### Source data
------------------------------------

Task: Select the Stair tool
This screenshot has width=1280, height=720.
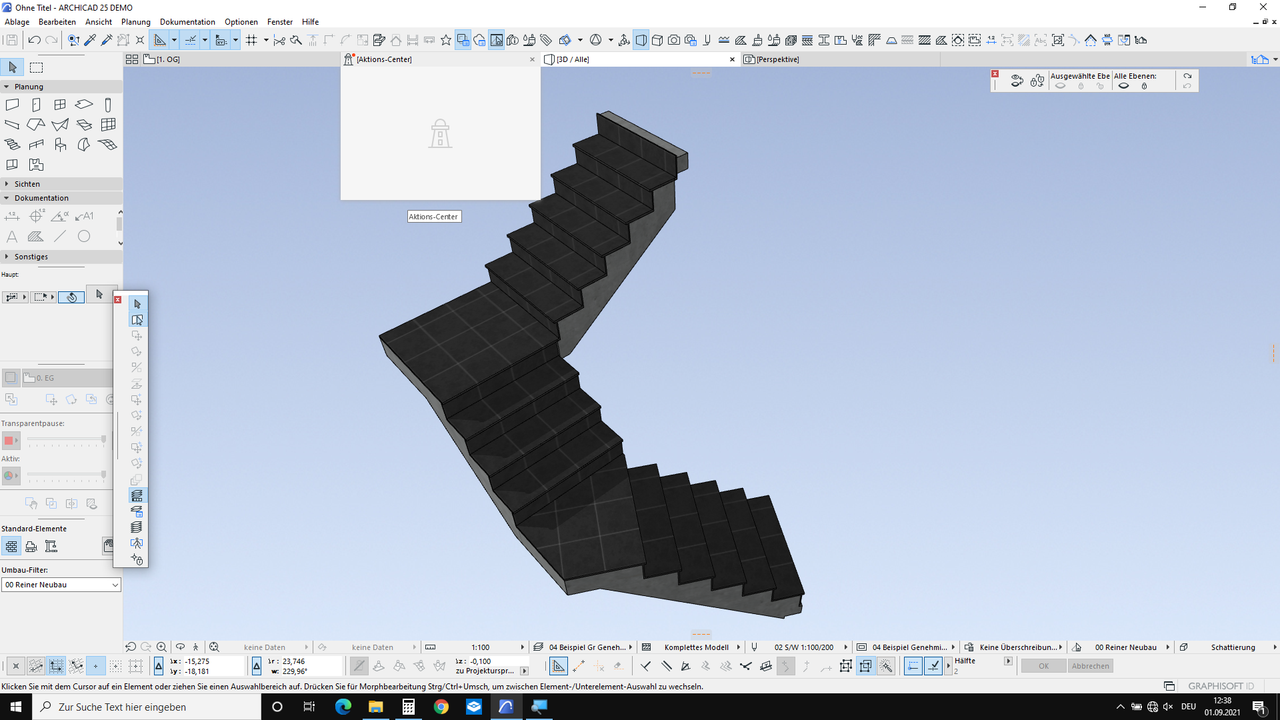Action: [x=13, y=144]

------------------------------------

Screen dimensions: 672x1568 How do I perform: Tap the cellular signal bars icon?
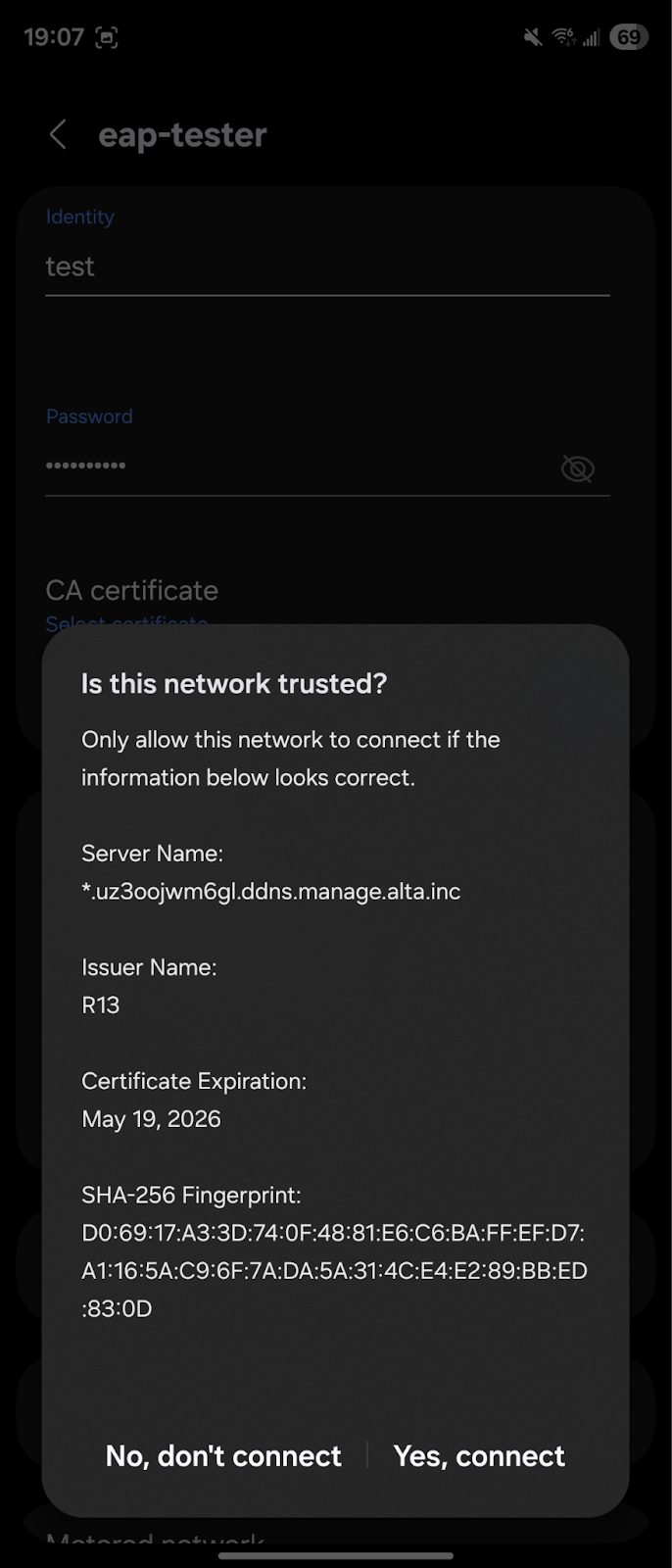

------------------------------------

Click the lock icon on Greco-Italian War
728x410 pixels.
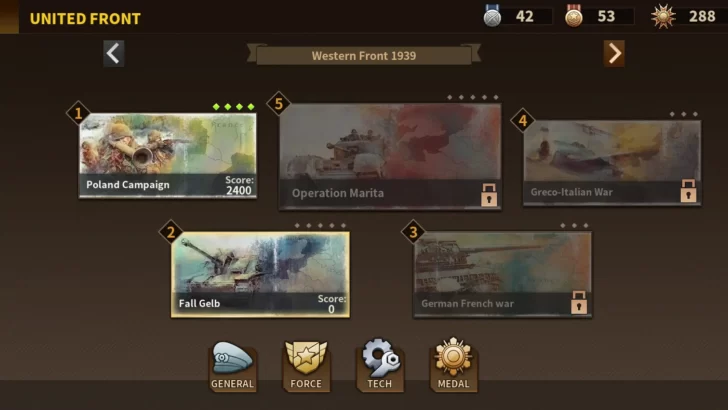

------------------------------------

### Work order
Count how many lines in the entries hold "icon" and reply with that number alone.

### Exercise solution
2